Kafka Summit London

Lyndon Hedderly
May 8, 2019
15 min read

Updated: Sep 24, 2020

Talk at Kafka Summit in London: DRAFT NOTES

Connecting Kafka to Cash (CKC): May 13, 2019, 4:15 pm - 4:55 pm

https://kafka-summit.org/events/kafka-summit-london-2019/

https://kafka-summit.org/speakers/lyndon-hedderly-2/

Summary:

Hello, my name is Lyndon Hedderly, I’m based here in London - Lyndon from London - and I’m a Director of Customer Solutions for Confluent. I’m going to talk about connecting Kafka to Cash, or quantifying the value of Kafka.

So, why Listen, or what’s in this talk for you?

First, I’m going to talk about Why we measure Value of a Technology. This talk is useful if you have ever had to create a business case - or justify the implementation of a technology - incl. Kafka.

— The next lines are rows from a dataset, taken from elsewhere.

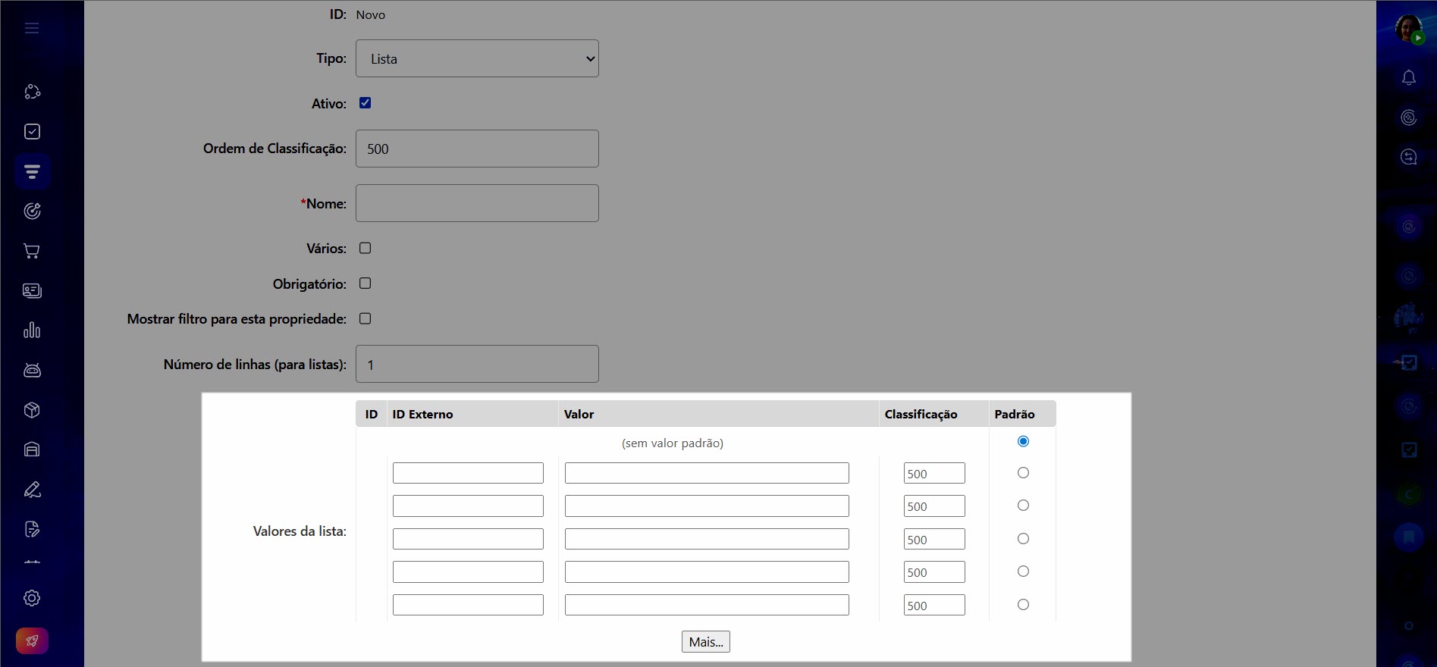Uncheck the Ativo checkbox
The width and height of the screenshot is (1437, 667).
coord(365,103)
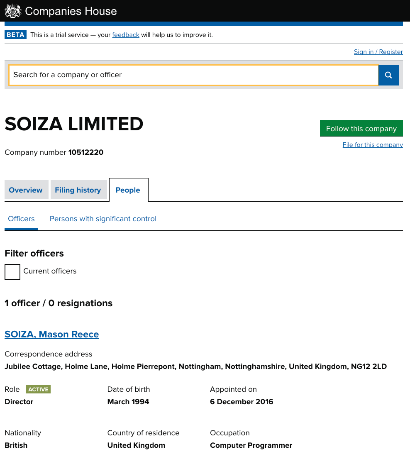The image size is (410, 459).
Task: Click the Companies House header title
Action: (71, 11)
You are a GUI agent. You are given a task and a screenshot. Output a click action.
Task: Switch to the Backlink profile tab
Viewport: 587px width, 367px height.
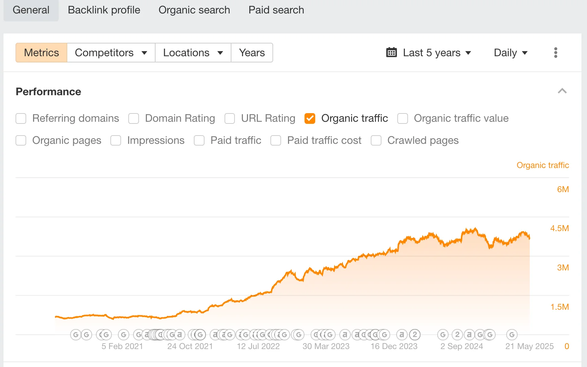point(103,10)
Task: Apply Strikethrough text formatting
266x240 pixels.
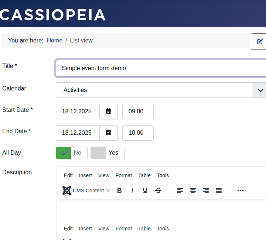Action: [x=158, y=191]
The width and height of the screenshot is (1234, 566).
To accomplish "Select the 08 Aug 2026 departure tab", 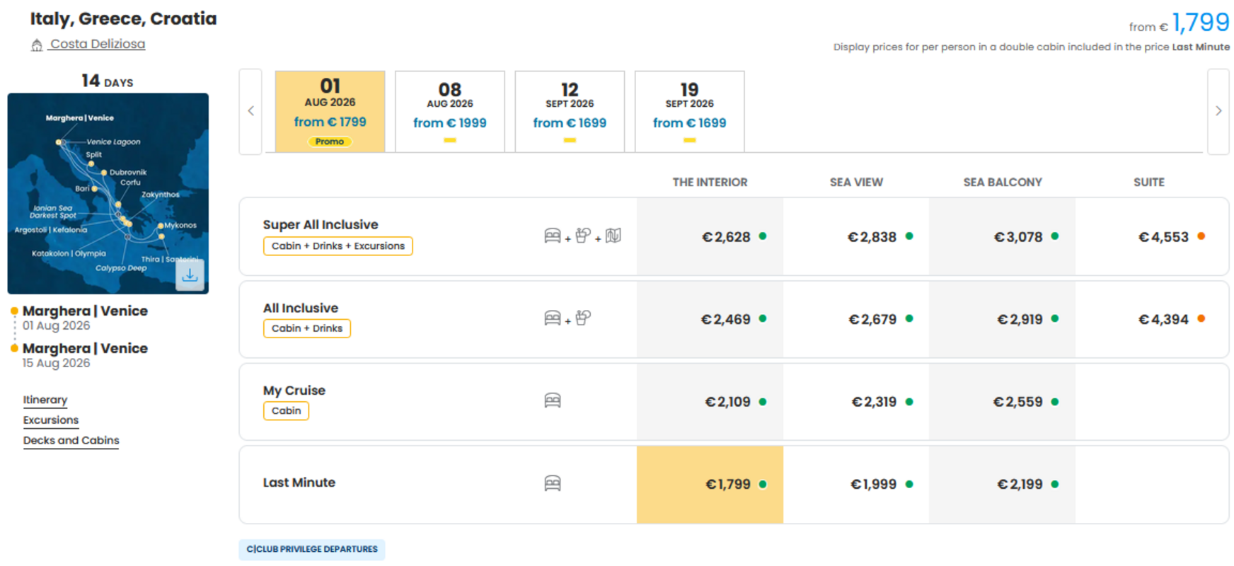I will point(450,111).
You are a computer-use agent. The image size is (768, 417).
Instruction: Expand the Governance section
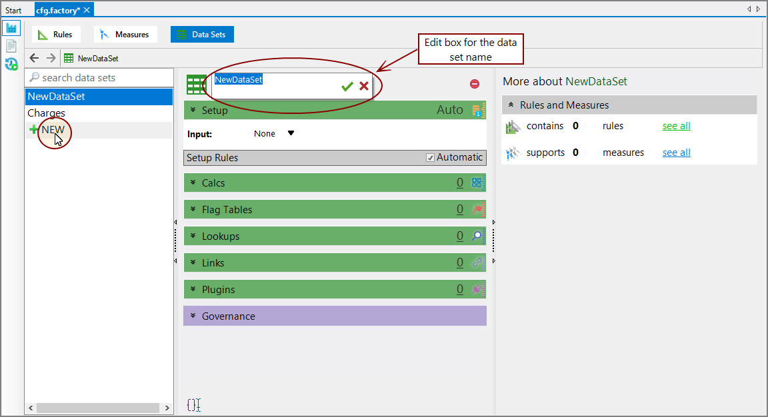coord(193,316)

Then I’ll talk about some of the Problems with measuring Value - and why it’s considered ‘hard’ and therefore - is often skipped - or left to gut feel / subjective judgement. And I’ll cover some solutions to these problems.

In the 2nd half of the talk: I’ll give three examples of measuring Kafka’s business value - in terms of saving money, making more money and protecting money. I’ll conclude with a framework (instructions) on how you might quantify the value of Kafka in your org and some of the nuances of this exercise.

So, why measure value?

We know Kafka is in production in tens of thousands of companies. Here’s just a few examples (see pic of examples). Many of these implementations will have gone through some sort of benefits assessment or ROI. And this is the first reason to measure value - as a justification for doing something; to complete an ROI, before a project starts, in order to obtain, or justify, a budget.

But what about Kafka specifically? Event streaming represents a major shift in data infrastructure. Kafka is not just one of the hundreds of supporting technologies enterprises deploy to make some process better or faster. It’s instead one of the very, very few foundational technologies that sit at the heart of how businesses innovate. This is important, because it signifies a technological shift as powerful and important as that of cloud or mobile. And this is all the more reason we should aim to quantify the value of Kafka. But it is also the reason it's especially hard to quantify this value.

Also - quantifying the value of Kafka is not just about creating a business case before we start a project. We know that Kafka is in at least 60% of the Fortune 100 today.. We can also value Kafka DURING and POST project…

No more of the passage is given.